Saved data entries
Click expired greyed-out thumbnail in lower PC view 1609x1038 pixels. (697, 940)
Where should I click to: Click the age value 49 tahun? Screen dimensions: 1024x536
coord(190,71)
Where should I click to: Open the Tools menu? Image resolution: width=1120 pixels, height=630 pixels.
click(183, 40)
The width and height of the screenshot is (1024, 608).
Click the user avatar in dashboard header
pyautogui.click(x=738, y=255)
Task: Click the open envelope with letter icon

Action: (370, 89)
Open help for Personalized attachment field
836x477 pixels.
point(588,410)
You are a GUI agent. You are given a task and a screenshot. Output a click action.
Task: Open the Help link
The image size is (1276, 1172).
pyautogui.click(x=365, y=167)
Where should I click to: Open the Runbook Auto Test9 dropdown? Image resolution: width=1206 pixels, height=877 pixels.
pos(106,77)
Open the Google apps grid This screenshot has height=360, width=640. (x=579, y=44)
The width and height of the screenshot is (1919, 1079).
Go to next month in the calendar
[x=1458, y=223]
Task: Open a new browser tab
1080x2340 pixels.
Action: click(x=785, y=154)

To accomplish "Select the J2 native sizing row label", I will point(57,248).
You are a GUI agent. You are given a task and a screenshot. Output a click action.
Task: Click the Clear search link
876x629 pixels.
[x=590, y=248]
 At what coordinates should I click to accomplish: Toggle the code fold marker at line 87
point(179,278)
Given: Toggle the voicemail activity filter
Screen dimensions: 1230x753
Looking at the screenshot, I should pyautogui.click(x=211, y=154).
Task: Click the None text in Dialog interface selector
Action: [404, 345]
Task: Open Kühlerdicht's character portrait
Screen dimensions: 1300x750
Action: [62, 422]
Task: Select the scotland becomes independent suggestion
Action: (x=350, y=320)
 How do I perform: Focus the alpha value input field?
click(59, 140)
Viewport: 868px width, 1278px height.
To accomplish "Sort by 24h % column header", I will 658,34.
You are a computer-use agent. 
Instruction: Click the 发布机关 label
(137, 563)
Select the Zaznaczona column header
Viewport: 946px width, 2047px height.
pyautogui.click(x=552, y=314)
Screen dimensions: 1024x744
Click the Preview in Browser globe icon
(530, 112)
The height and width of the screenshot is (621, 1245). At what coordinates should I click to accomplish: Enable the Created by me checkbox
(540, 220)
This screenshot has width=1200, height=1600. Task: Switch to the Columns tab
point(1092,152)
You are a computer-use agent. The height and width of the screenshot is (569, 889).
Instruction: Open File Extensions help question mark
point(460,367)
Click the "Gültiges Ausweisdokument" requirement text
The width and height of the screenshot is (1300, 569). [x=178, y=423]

What to work on
Check each line of the records above, and copy those that hold the word "agent".

Answer box
You are a GUI agent. You are given a task and a screenshot. Output a click action.
You are a GUI agent. You are given a task and a screenshot. Output a click action.
You are a computer-use agent. 
You are a computer-use agent. The height and width of the screenshot is (569, 889).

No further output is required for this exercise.